Ian Jackson dijo [Mon, Apr 07, 2025 at 06:59:36PM +0100]:
Gunnar Wolf writes ("Re: Bug#1102125: debian-keyring: Please add tag2upload oracle
service key"):
If you are building a new package, take note: we are currently discussing
#1101418, and one of the things that's on our roadmap is to rename *.gpg to
*.pgp (because... reasons...), so I invite you to use such nomenclature for
the proposed package.
Just to make sure I've understood correctly.
You're saying we should ship this filename
/usr/share/keyrings/debian-tag2upload.pgp
But still presumably containing the keyring in the gnupg-genereated
format we have it?
Yes. GnuPG generates OpenPGP-compliant keyrings. At some point we _did_
have blahblah-keyring.pgp and blahblah-keyring.gpg, because the v3 and v4
formats for pgp differed, and when v3 was purged (around the time I joined
the team), we stayed only with the *.gpg files. We should not be linking to
a specific implementation (GnuPG), but to the standard it uses
(OpenPGP). Specially now, as the GnuPG project is behaving in a roguish
way 😕
The package would be debian-tag2upload-keyring.deb, which devscripts
(the home of dscverify) would need to to Recommend.

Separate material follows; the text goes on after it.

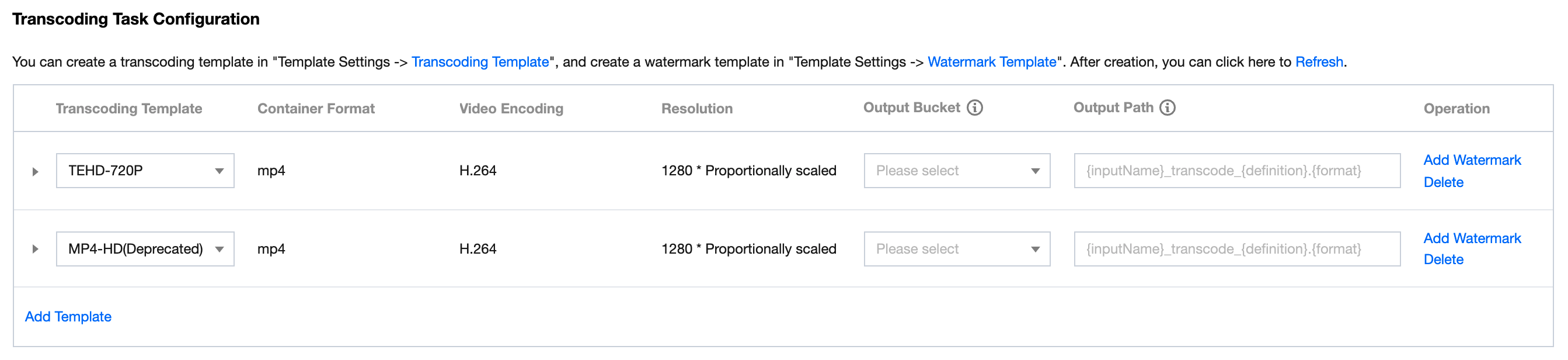Open the TEHD-720P transcoding template dropdown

I've chatted with Sean a bit and I think we probably want this to be
its own source package.
It makes sense IMO.
However, yes, having a .deb makes it somewhat easier to check for
signatures made at a given point in time, even if the relevant key is no
longer in use. For your suggested uses, I think finding a way to encode
validity periods for a given key via ways other than its expiration date
might be important.
These issues afflict dscverify(1) already. I think we are happy if we
can achieve parity there with the situation for other source packages.
(In fact I think we'll do better in practice because this key changes
less.)
Perhaps we should consider if we want to extend the validity period on
the key, as published in this new .deb, before the trixie release.
But ISTM that key lifetime extension could be done via stable updates
(and even via LTS) but we probably want to minimise the amount of
churn.
Makes sense FWIW. There are always further complications that can be added,
but one must know when to say "that's enough".